### SUPPLIED ENTRIES
________________

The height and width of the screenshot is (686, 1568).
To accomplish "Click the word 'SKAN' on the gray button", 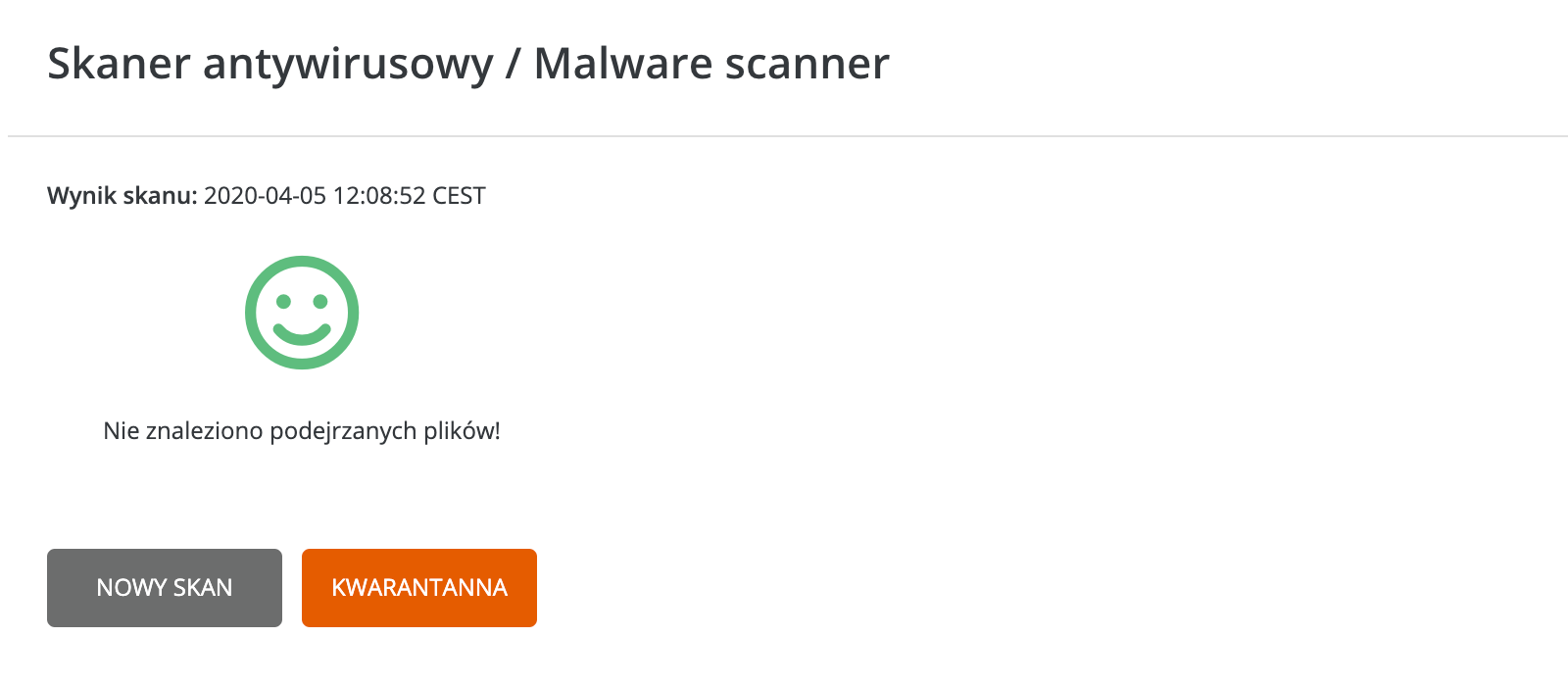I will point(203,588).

________________

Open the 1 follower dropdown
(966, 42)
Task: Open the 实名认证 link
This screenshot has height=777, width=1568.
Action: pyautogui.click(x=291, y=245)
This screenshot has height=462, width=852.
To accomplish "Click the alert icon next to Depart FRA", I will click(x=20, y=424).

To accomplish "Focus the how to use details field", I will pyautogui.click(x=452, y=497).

________________

### TO BE DONE
Can you copy the lines from the one containing "Task: Open the 实名认证 link" through the one containing "will pyautogui.click(x=452, y=497).", character for character and nothing else?

### THE SOLUTION
Task: Open the 实名认证 link
This screenshot has height=777, width=1568.
Action: pyautogui.click(x=291, y=245)
This screenshot has height=462, width=852.
To accomplish "Click the alert icon next to Depart FRA", I will click(x=20, y=424).

To accomplish "Focus the how to use details field", I will pyautogui.click(x=452, y=497).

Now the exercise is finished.